Mr. Bold, Henry Halleck, also known
as "Old Brains. (Library of Congress)
"Old Brains" had more than 100,000 troops! No wonder Abe Lincoln finally put this guy behind a desk for good.

"We have let them slip through our fingers," a Union soldier wrote about the Confederates' escape.

Bleh. Let's not be like "Old Brains."

On our Civil War journeys, let's emulate J.E.B. Stuart: Be bold, deliver a few great results, occasionally ride aimlessly through the countryside, and when appropriate, party like it's September 1862. (But when riding a bicycle, do not stick a plume feather in your helmet.)

Summoning my inner Stuart, I drove from Shiloh, Tenn., to Corinth, Miss., and back on Monday, following the serpentine road “Old Brains” himself may have taken. (And then I returned to Nashville. It's not called "Labor Day" for nothing.) It was stunning I made the roughly 40-mile Shiloh-to-Corinth round trip at all because a massive insect violently struck my helmet earlier, nearly knocking me from my road bike at Shiloh.

But I was uber-determined to visit the “Crossroads of the Confederacy," where Halleck set up shop after Pierre Gustave Toutant Beauregard abandoned it for good on May 30, 1862. Join me for the ride.

En route to Corinth, near the Shiloh battlefield, I found this. Damn, I'm a sucker for every historical marker -- especially ones nearly obscured by weeds ...

» DATA
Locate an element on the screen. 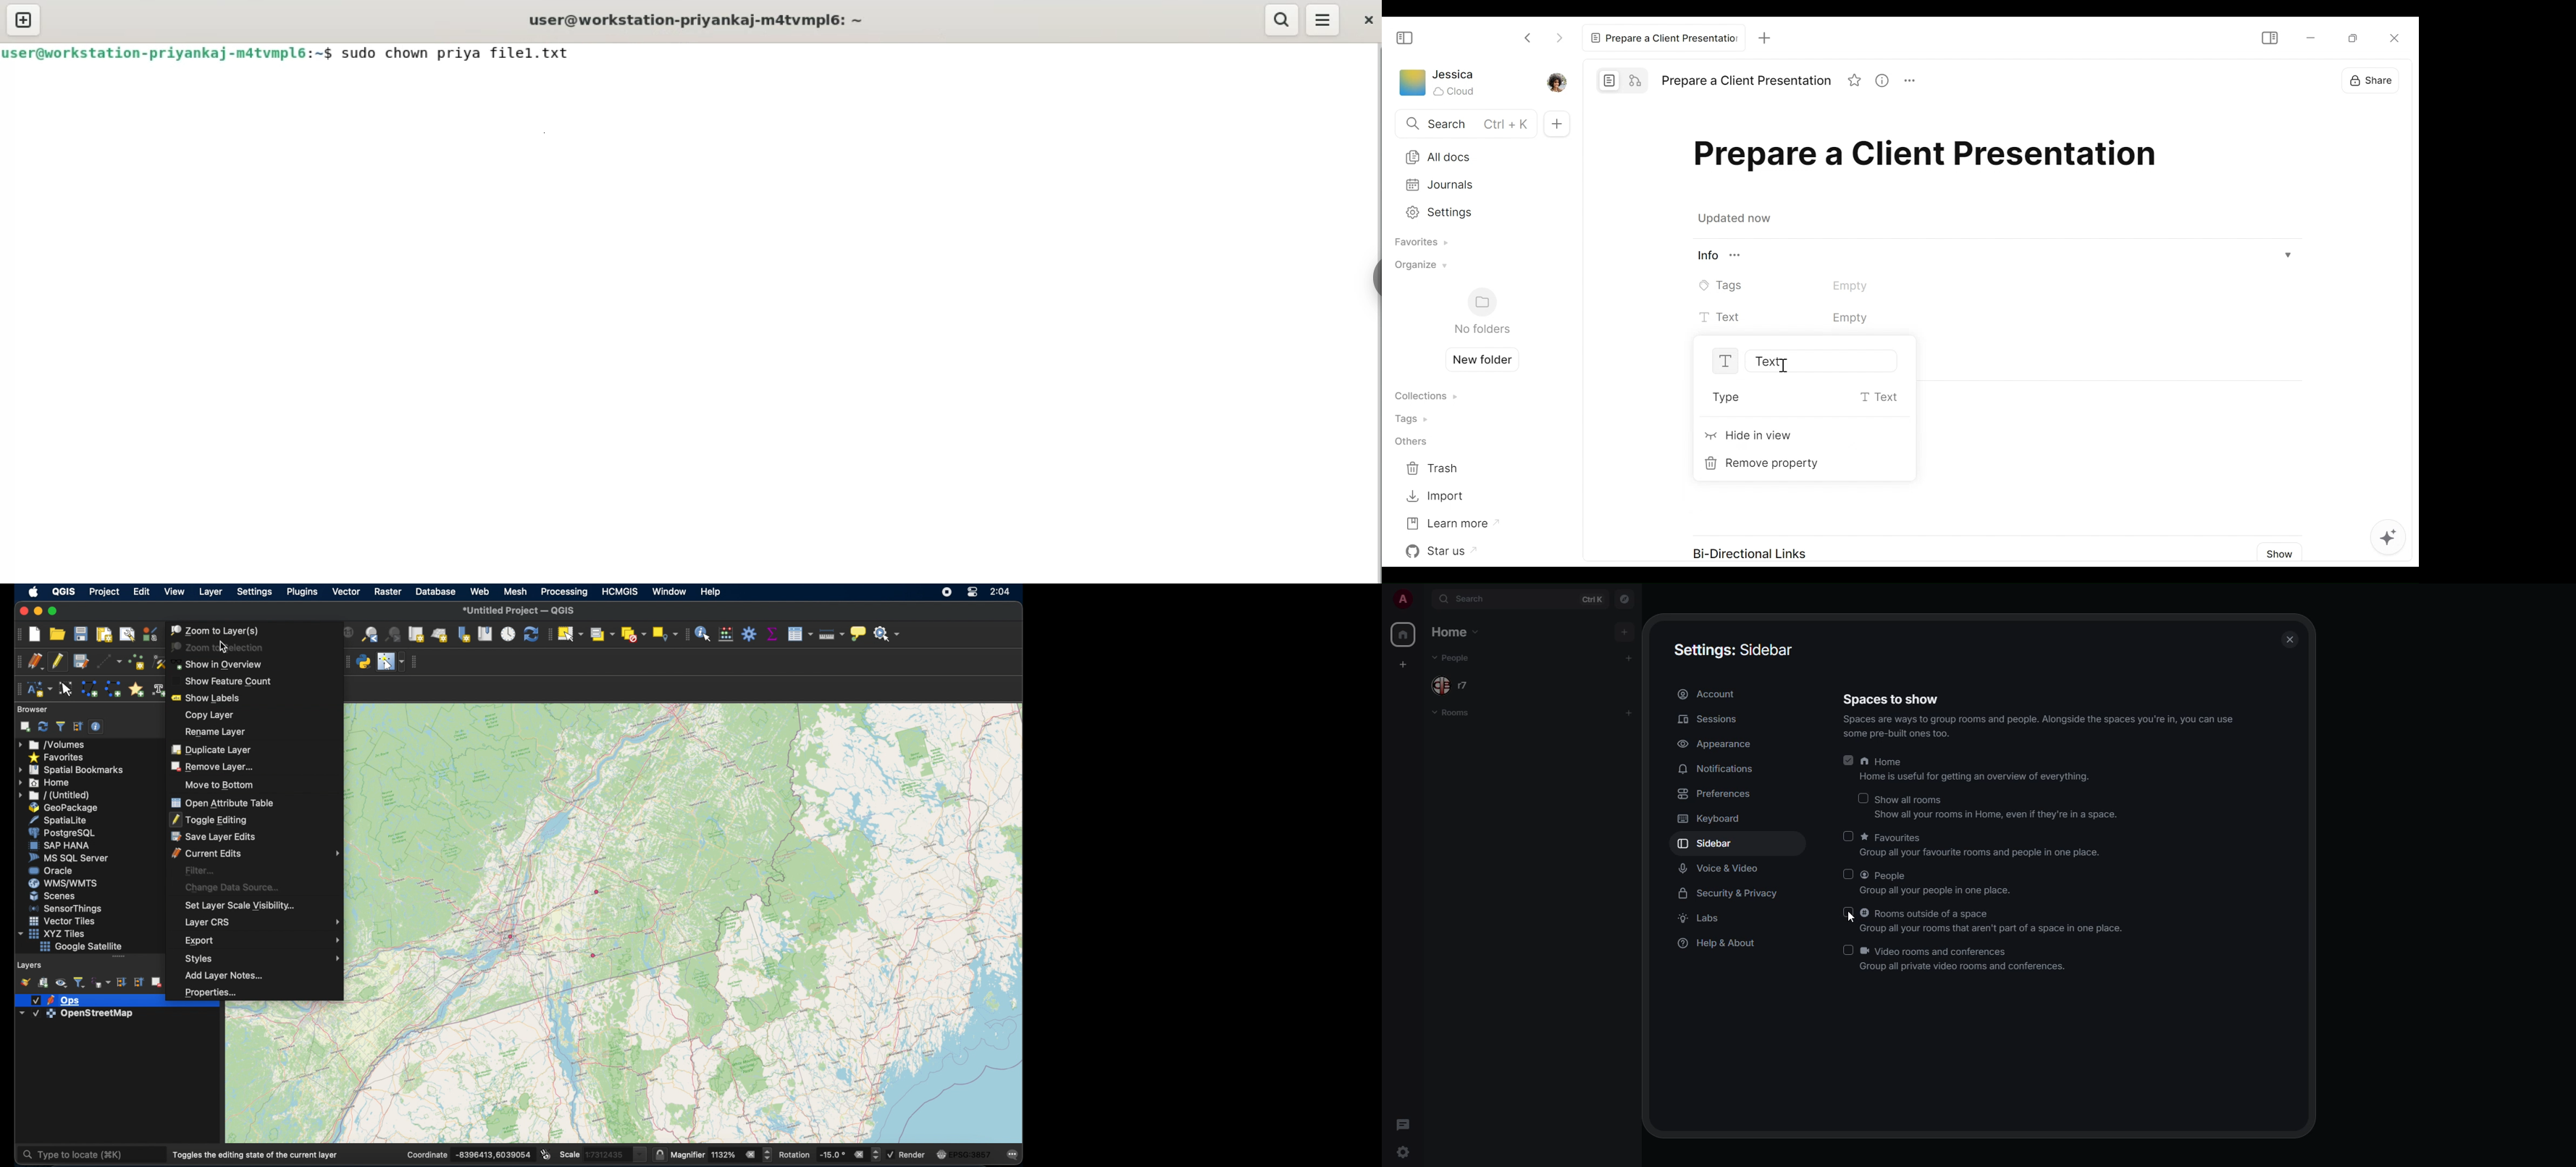  cursor is located at coordinates (226, 649).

» TASKS TO PERFORM
1. According to the Civil War bike trip post, on what date did Beauregard abandon Corinth for good?
2. Rename "Old Brains" to "Old Caution" and write out the Civil War bike trip post between "Mr. Bold, Henry" and "in your helmet.)", inclusive.
These lines have nothing to do with the Civil War bike trip post.

» ANSWERS PER TASK
1. May 30, 1862.

2.
Mr. Bold, Henry Halleck, also known
as "Old Caution. (Library of Congress)
"Old Caution" had more than 100,000 troops! No wonder Abe Lincoln finally put this guy behind a desk for good.

"We have let them slip through our fingers," a Union soldier wrote about the Confederates' escape.

Bleh. Let's not be like "Old Caution."

On our Civil War journeys, let's emulate J.E.B. Stuart: Be bold, deliver a few great results, occasionally ride aimlessly through the countryside, and when appropriate, party like it's September 1862. (But when riding a bicycle, do not stick a plume feather in your helmet.)